Yield to Maturity of a Coupon Bond (includes calculator)

By Stock Research Pro • November 30th, 2008

The yield to maturity (YTM) is the yield offered to a bondholder if the bond is held to maturity. As such, it is a measure of the return of the bond. YTM is expressed as an annual rate for which the calculation includes the current market price for the bond, its par value, coupon rate, and its time to maturity. It is assumed that coupons are reinvested at the same rate.
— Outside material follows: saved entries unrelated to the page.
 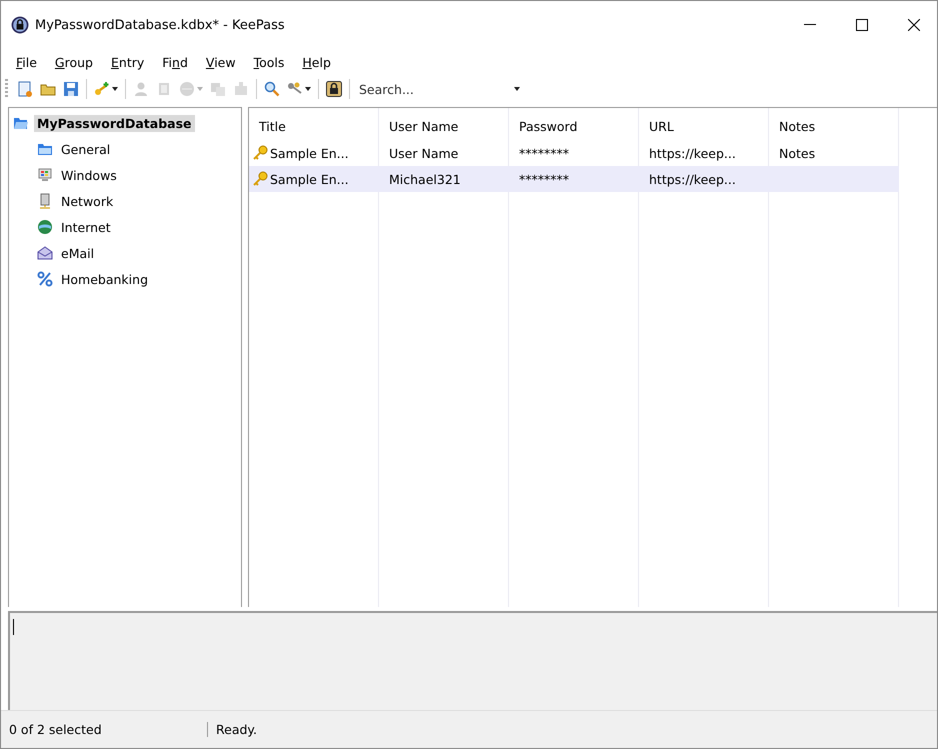 I want to click on search-icon, so click(x=272, y=89).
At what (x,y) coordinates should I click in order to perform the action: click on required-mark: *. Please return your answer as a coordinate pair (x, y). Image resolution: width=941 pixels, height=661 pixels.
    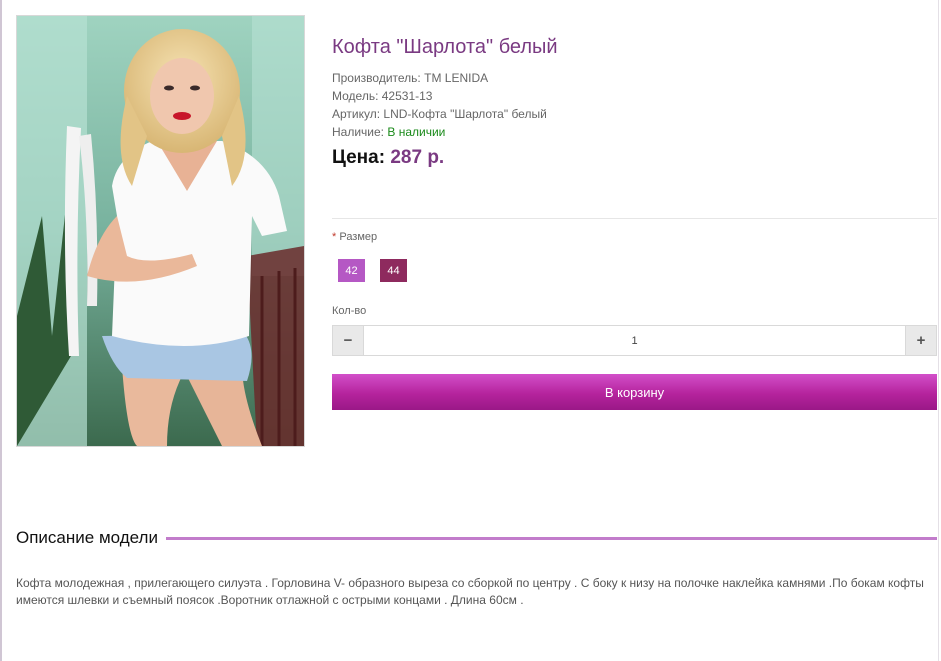
    Looking at the image, I should click on (334, 237).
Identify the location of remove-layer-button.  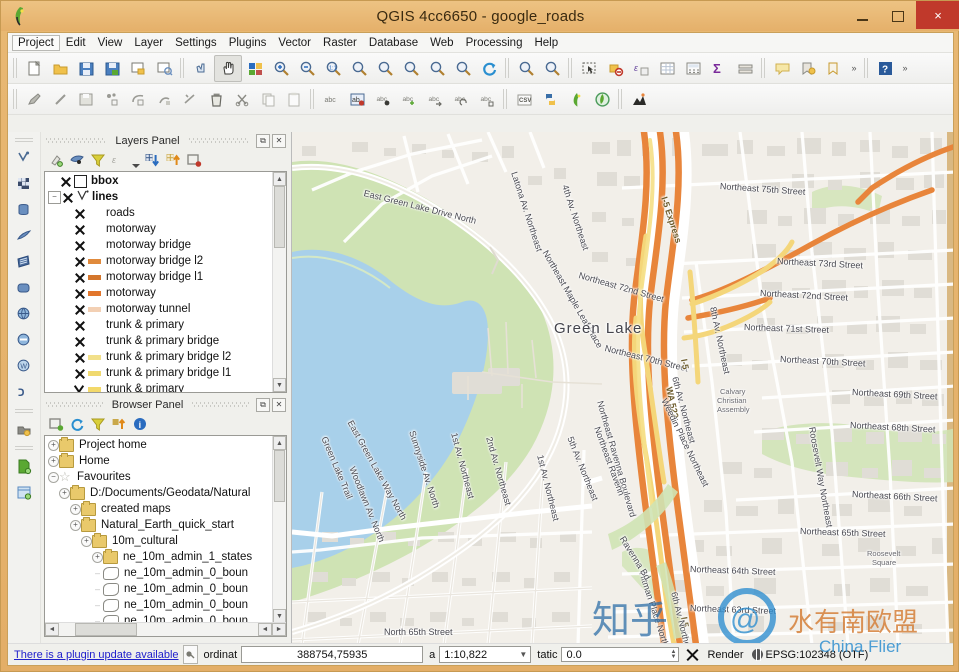
(194, 160).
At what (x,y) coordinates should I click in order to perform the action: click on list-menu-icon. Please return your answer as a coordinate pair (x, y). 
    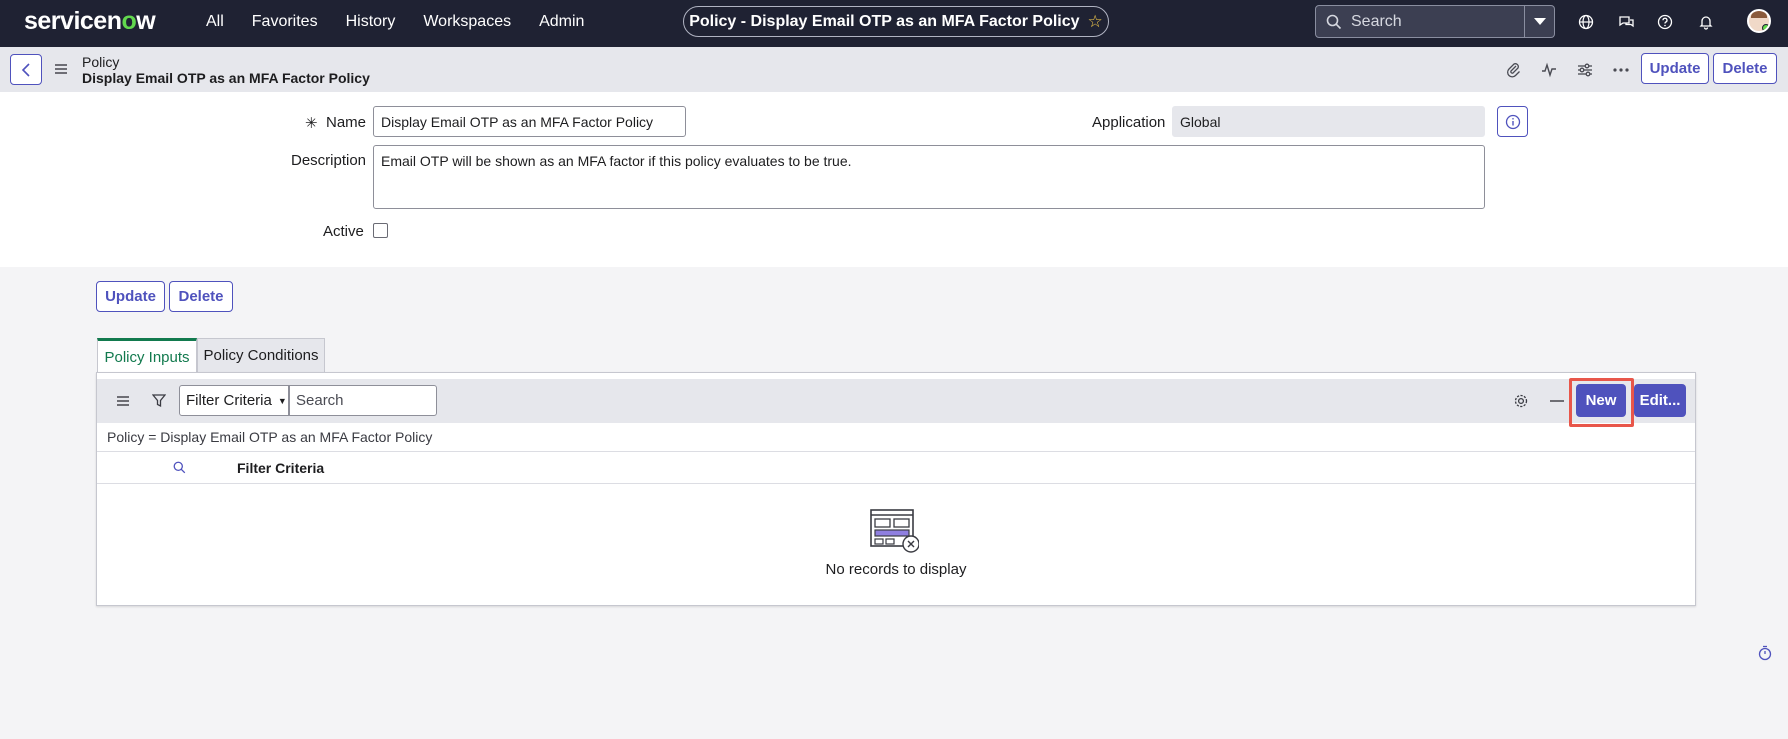
    Looking at the image, I should click on (123, 401).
How to use Yield to Maturity

Looking at the yield to maturity enables investors to compare a bond’s expected return against other investment opportunities. It is also helpful that the bond investor understand the relationship between yields and market prices (e.g. yields rise when bond prices fall and vice versa).

Some additional basics:

- If the coupon rate is less than its YTM, the bond is selling at a discount (less than its par value)

- If the coupon rate is greater than its YTM, the bond is selling at a premium (greater than its par value)

- If the coupon rate is equal to its YTM, the bond is selling at par

Note for using the calculator: If the bond is not callable, enter the par value in both the par value and the call value fields.

Callable Bonds

A callable bond is a bond that gives the issuer the opportunity to redeem the bond before it reaches maturity. Callable bonds require special consideration regarding YTM as the call possibility limits the bond’s potential price appreciation. If interest rates fall, the bond’s price will not go higher than its call price. A callable bond’s more accurate yield then is its “yield-to-call” (which will be lower than its YTM). Investors usually consider the lower value between the yield-to-call and the yield-to-maturity as the better indication of the return on a callable bond.

While an approximate YTM can be found by using a bond yield table, a YTM calculator will deliver a more precise vale.


The above information is educational and should not be interpreted as financial advice. For advice that is specific to your circumstances, you should consult a financial or tax advisor.